→ **BRIEF**: Please, could you print all the lines below exactly, leaving out the pictures?

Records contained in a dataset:

---

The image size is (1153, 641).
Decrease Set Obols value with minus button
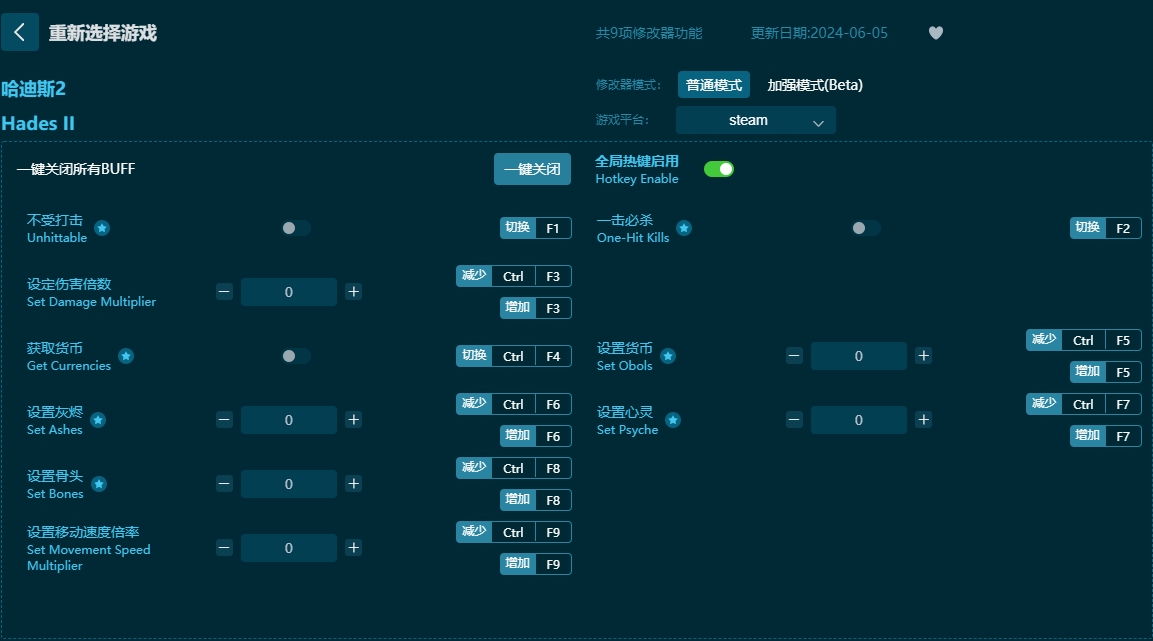(794, 356)
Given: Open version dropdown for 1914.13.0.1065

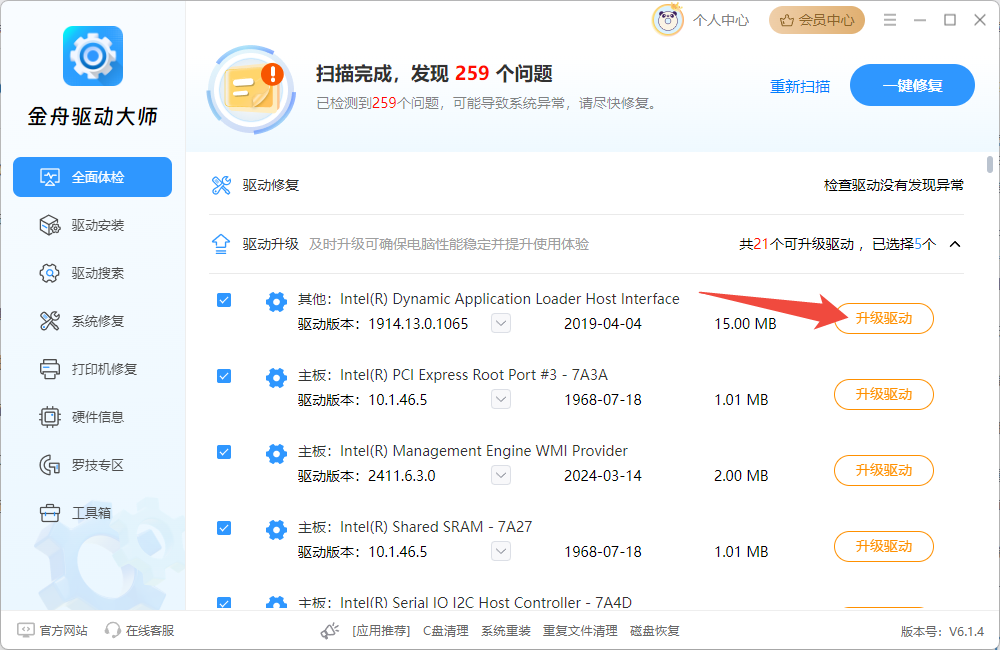Looking at the screenshot, I should tap(501, 324).
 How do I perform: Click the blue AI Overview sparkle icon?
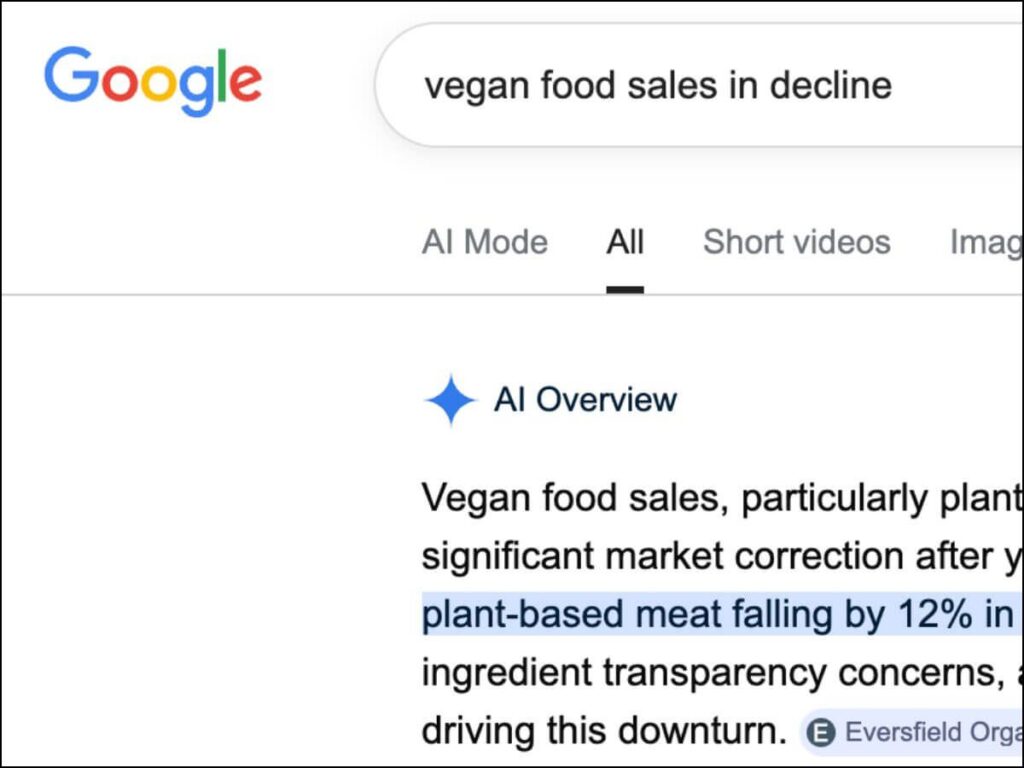click(450, 400)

---

→ **RESULT**:
The image size is (1153, 641).
Decrease Set Obols value with minus button
(794, 356)
Given: Open version dropdown for 1914.13.0.1065

Looking at the screenshot, I should tap(501, 324).
 How do I perform: Click the blue AI Overview sparkle icon?
click(450, 400)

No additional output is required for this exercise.